--- What is needed ---
Print only the lines below from the one with "This screenshot has width=653, height=510." to the one with "Task: Collapse the Allgemeines Modell section", both included, exactly as they stand. Leave pictures out.

----- Data -----

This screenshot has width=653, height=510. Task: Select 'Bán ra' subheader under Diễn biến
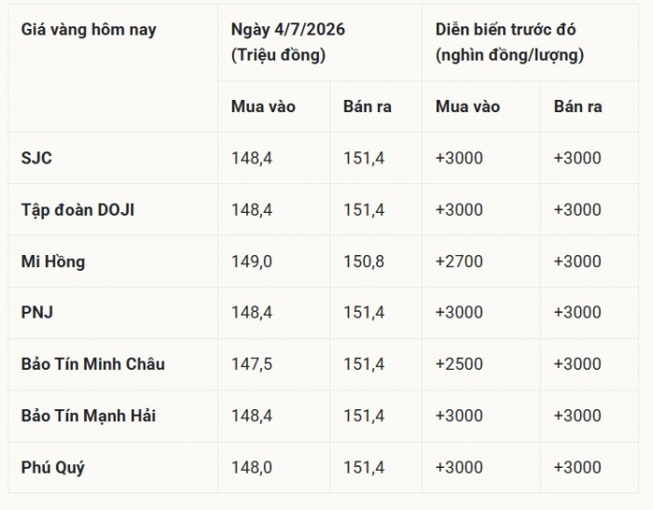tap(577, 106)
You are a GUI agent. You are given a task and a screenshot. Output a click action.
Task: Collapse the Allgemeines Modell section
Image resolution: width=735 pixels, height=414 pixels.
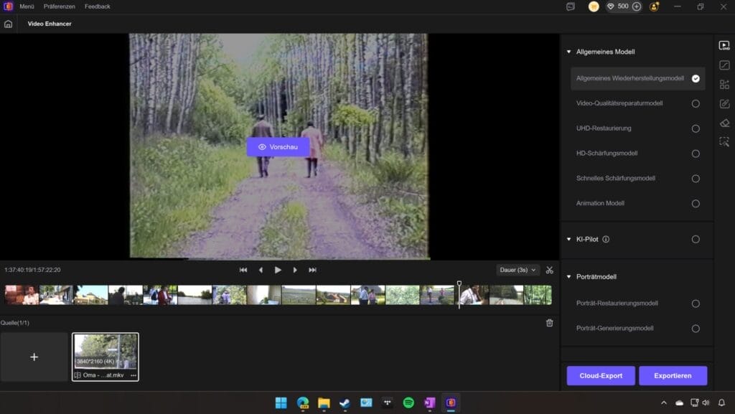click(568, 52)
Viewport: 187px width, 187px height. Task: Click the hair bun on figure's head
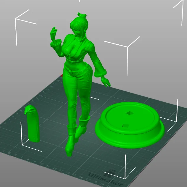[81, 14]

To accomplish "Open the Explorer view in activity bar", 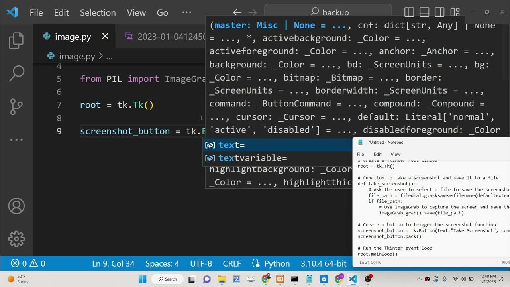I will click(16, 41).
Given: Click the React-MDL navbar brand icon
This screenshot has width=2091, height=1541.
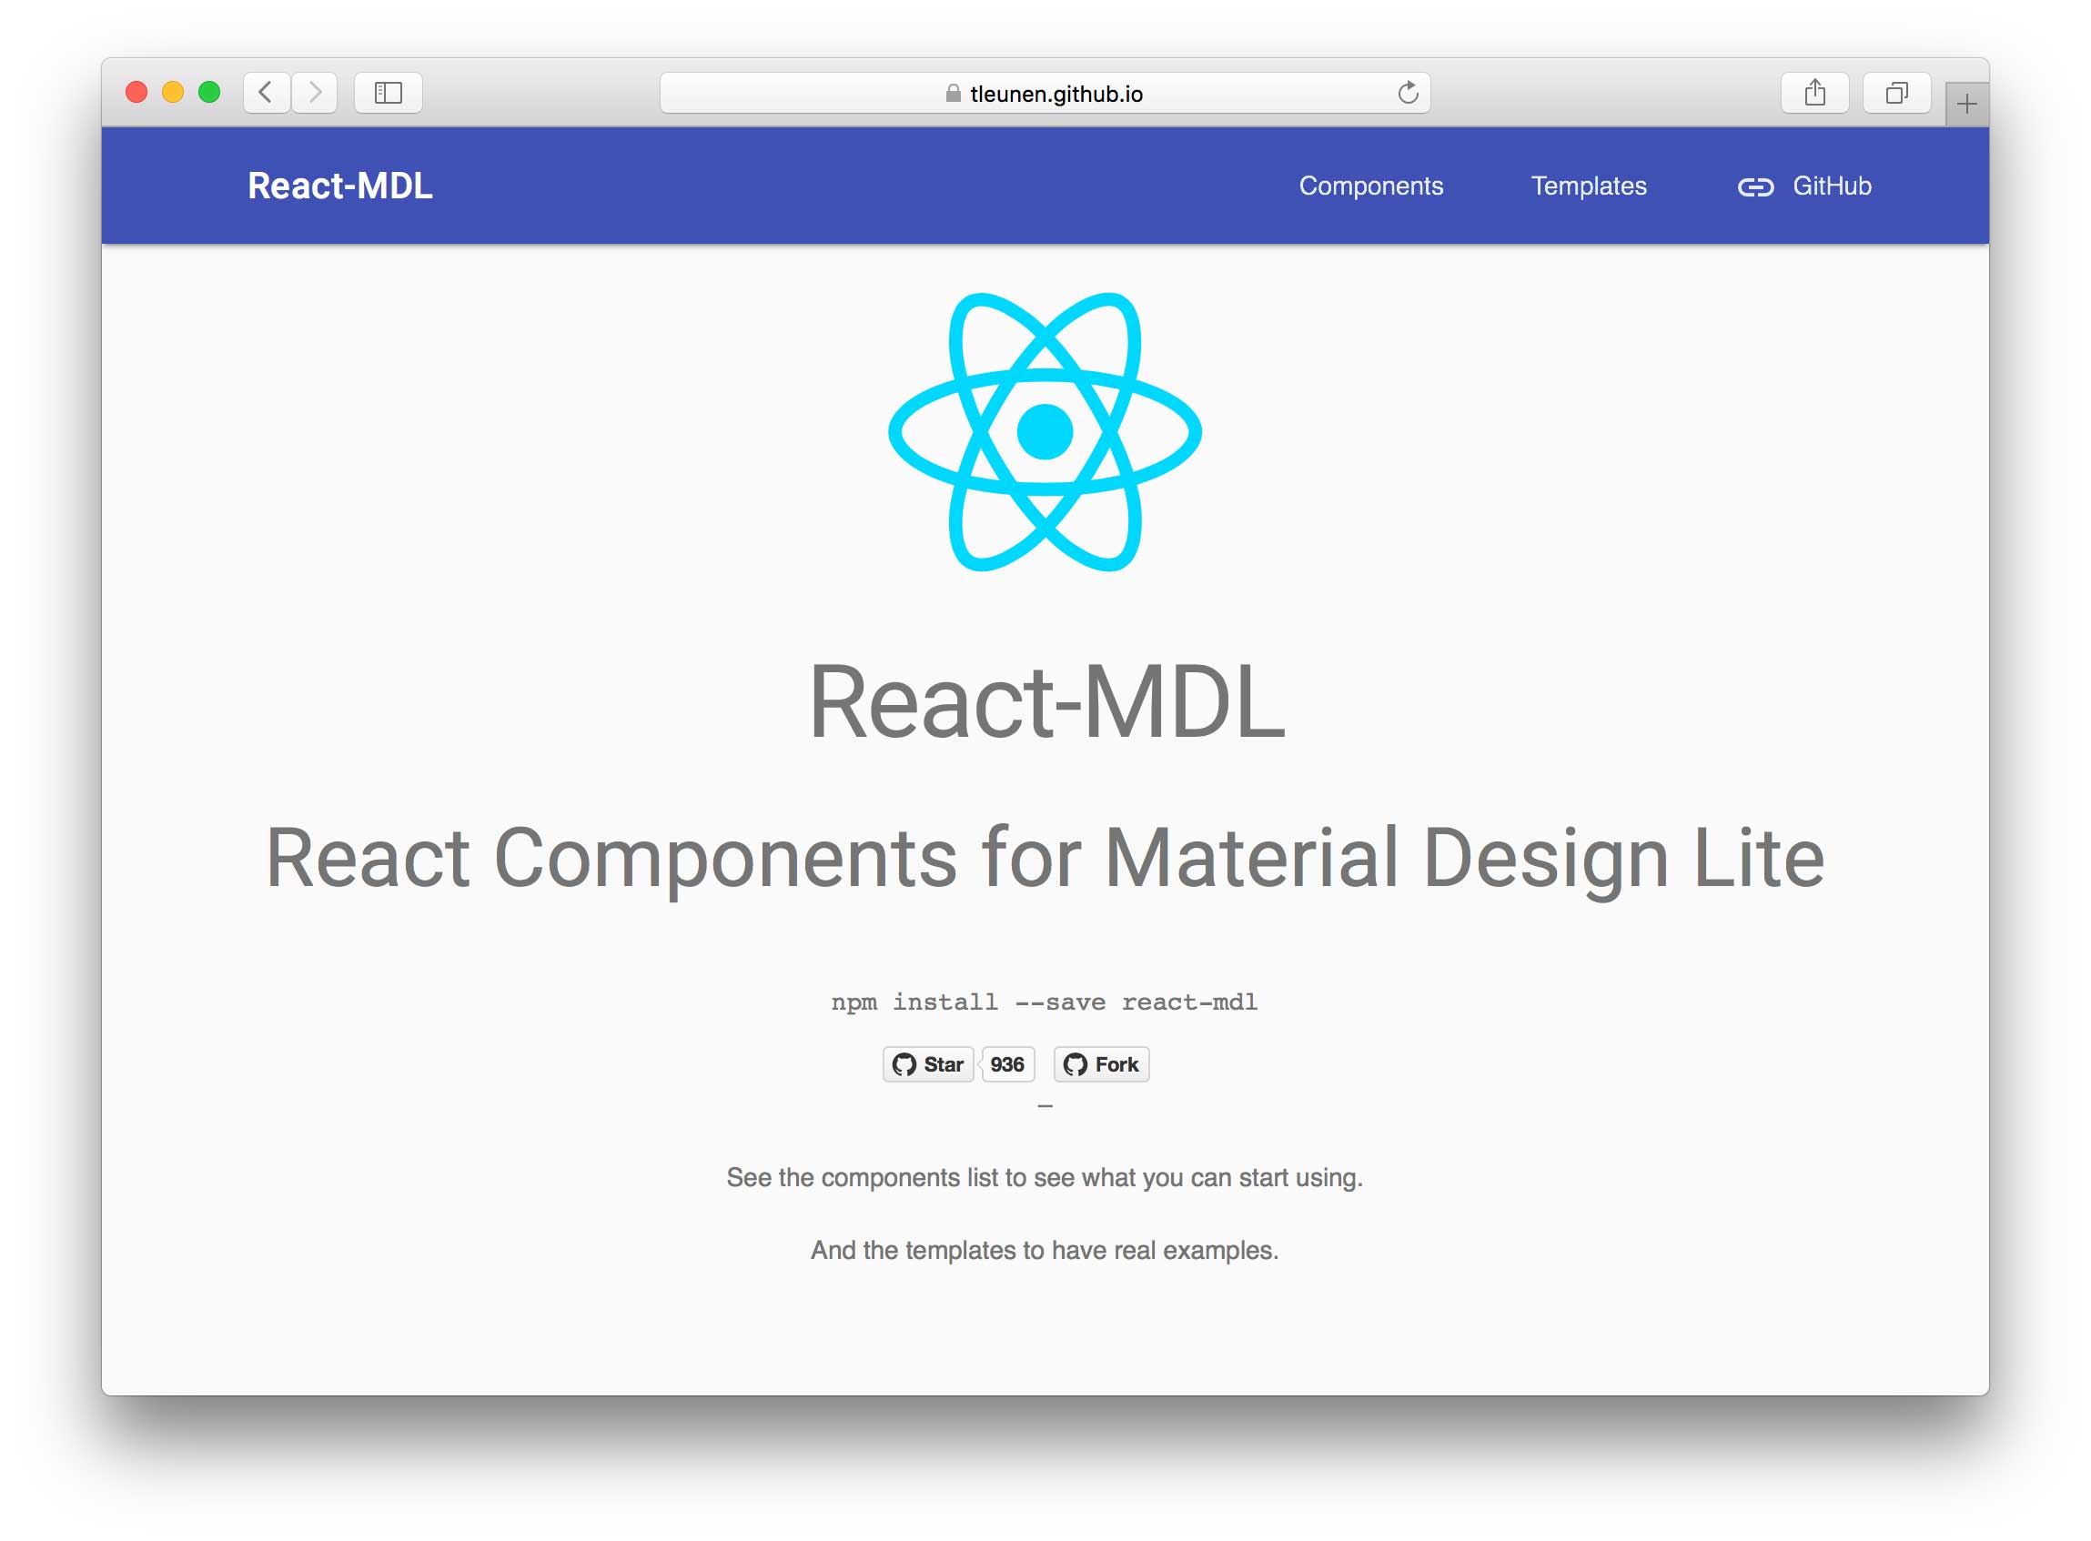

-----
----- Data -----

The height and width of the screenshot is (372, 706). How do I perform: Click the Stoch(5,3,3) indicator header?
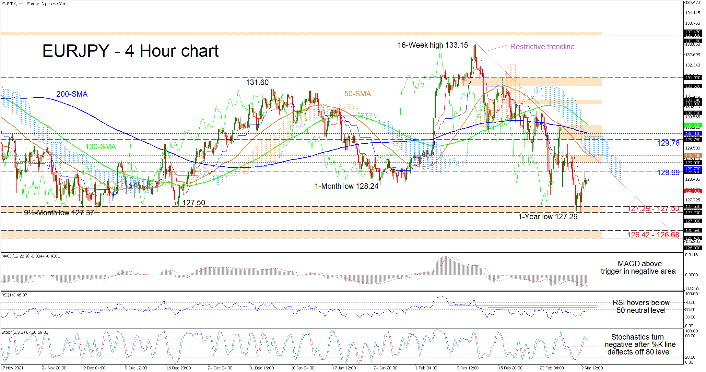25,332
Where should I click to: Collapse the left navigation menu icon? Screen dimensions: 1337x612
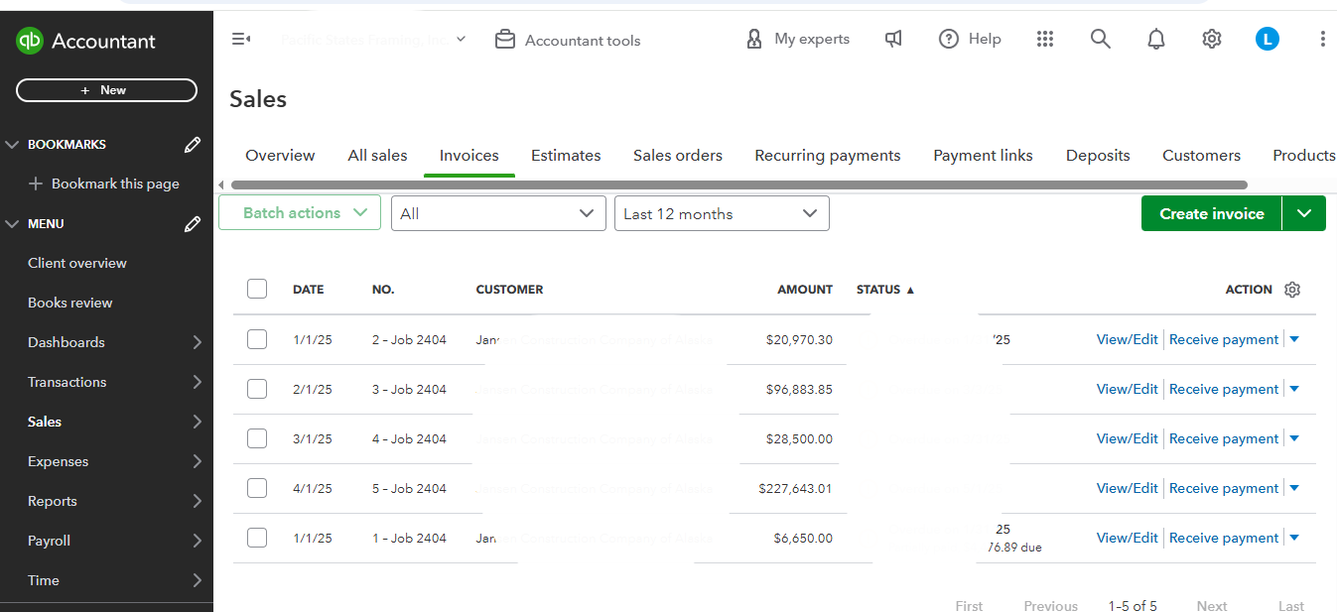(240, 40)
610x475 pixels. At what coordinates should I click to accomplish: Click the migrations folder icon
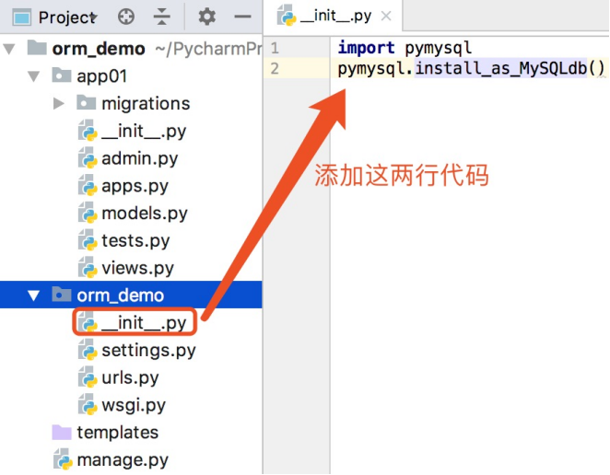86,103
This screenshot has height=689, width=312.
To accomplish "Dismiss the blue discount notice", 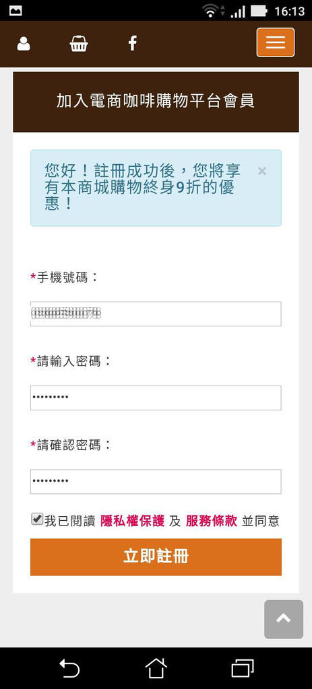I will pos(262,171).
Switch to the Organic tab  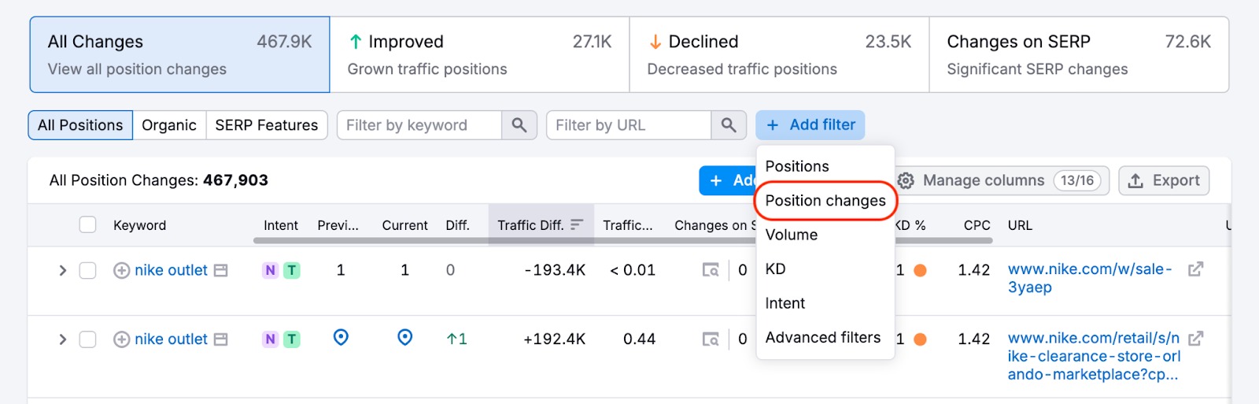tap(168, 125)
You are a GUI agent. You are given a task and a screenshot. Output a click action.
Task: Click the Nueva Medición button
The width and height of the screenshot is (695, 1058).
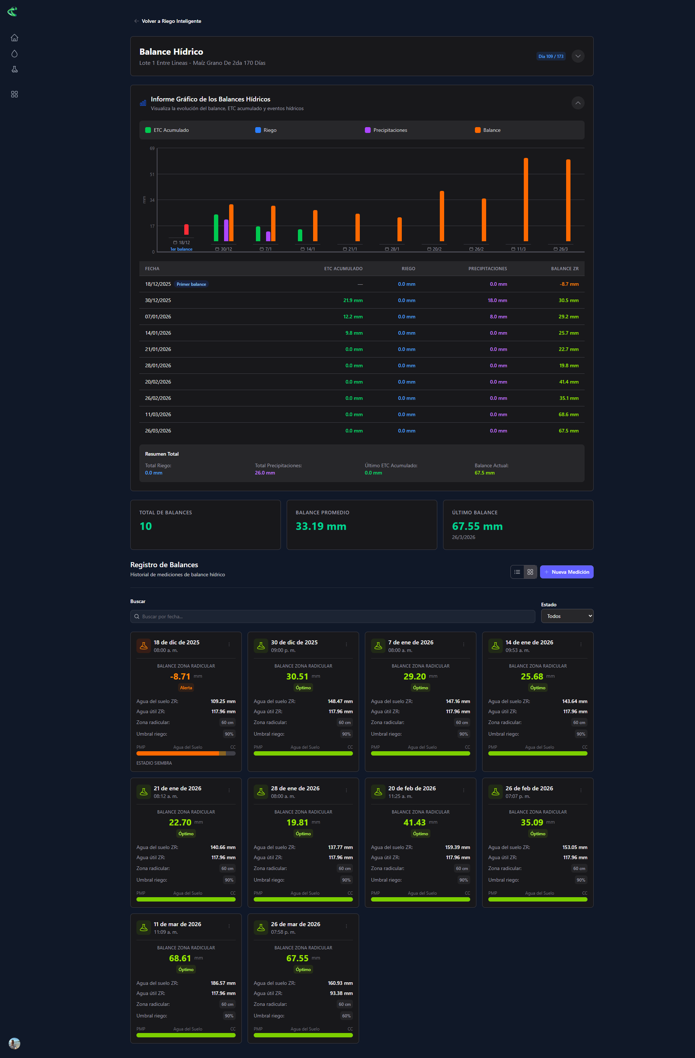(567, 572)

-----
----- Data -----

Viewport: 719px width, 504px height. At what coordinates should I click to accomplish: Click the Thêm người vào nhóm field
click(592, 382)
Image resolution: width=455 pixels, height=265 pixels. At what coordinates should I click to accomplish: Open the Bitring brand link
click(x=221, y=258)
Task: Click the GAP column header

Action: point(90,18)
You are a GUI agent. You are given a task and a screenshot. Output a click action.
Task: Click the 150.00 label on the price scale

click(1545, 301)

-----

--- The answer ---
This screenshot has width=653, height=510. Task: Select 'Bán ra' subheader under Diễn biến
tap(577, 106)
You are a GUI agent. You are given a task and a screenshot. Output a click action.
Task: Collapse the Allgemeines Modell section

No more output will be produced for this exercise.